**TEXTO DE ESTUDIO:**
En nuestro entorno geográfico y político no son halagüeñas las noticias que circulan. El gobierno de Sebastián Piñera ha evitado uniformar los datos de las víctimas de la epidemia, como de los recursos que dispone efectivamente el sistema de salud para encarar este mal. Después de cuatro meses, las cifras siguen muy inciertas y es la propia comunidad científica la que sospecha que las autoridades están mucho más empeñadas en salvar la situación de la economía que acometer las soluciones sanitarias. A cuentagotas va disponiendo de recursos económicos mezquinos, por supuesto, en comparación a las enormes reservas que el país dispone, cuando además somos uno de los países que más posibilidades tiene en la Región para endeudarse, si es que se hiciera necesario. Basta considerar al respecto que nuestra deuda externa no alcanza ni siquiera al 30 por ciento del PIB.
Lo cierto es que, después de haber sido uno de los primeros países en asumir la amenaza de la pandemia, hoy estamos entre las naciones peor calificadas en el mundo en cuanto al número de contagiados y muertos. Cuando tenemos, además, una población muy pequeña en relación a la vecindad latinoamericana y del Caribe. Y más nimia, todavía, respecto de los otros continentes.

**DATOS DE PARTIDA:**
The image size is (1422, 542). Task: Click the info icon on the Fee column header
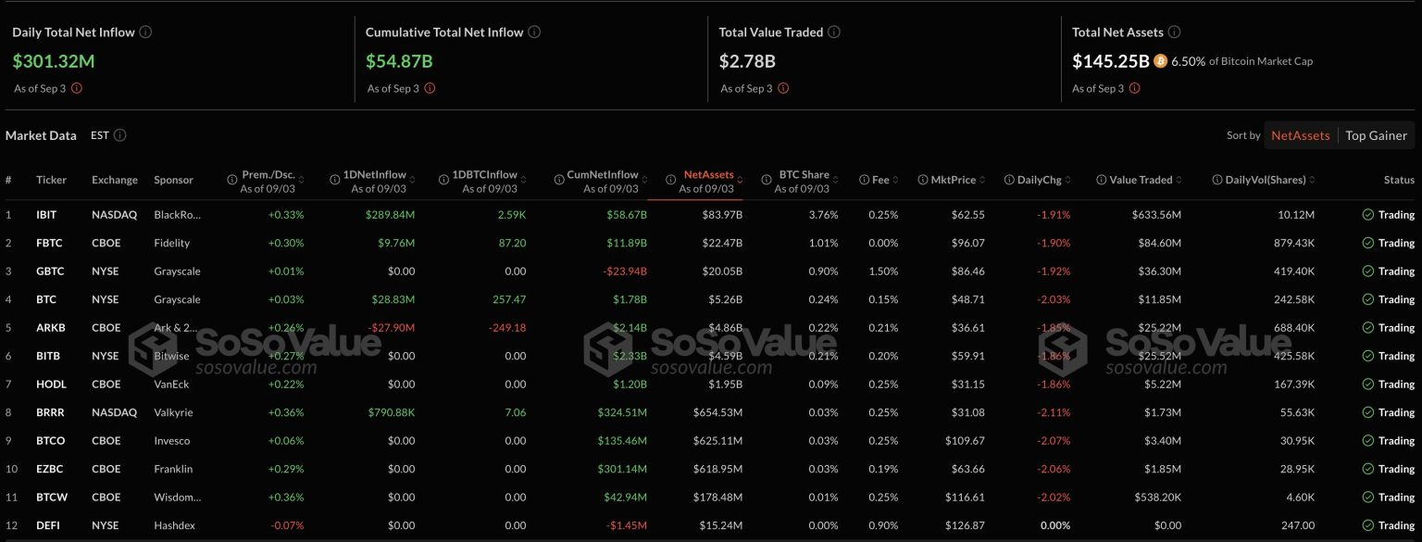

**TAREA PROPUESTA:** Devuelve, del texto sobre la gestión de la pandemia, el tramo que va desde "Lo cierto es" hasta "los otros continentes.".

**RESULTADO:**
Lo cierto es que, después de haber sido uno de los primeros países en asumir la amenaza de la pandemia, hoy estamos entre las naciones peor calificadas en el mundo en cuanto al número de contagiados y muertos. Cuando tenemos, además, una población muy pequeña en relación a la vecindad latinoamericana y del Caribe. Y más nimia, todavía, respecto de los otros continentes.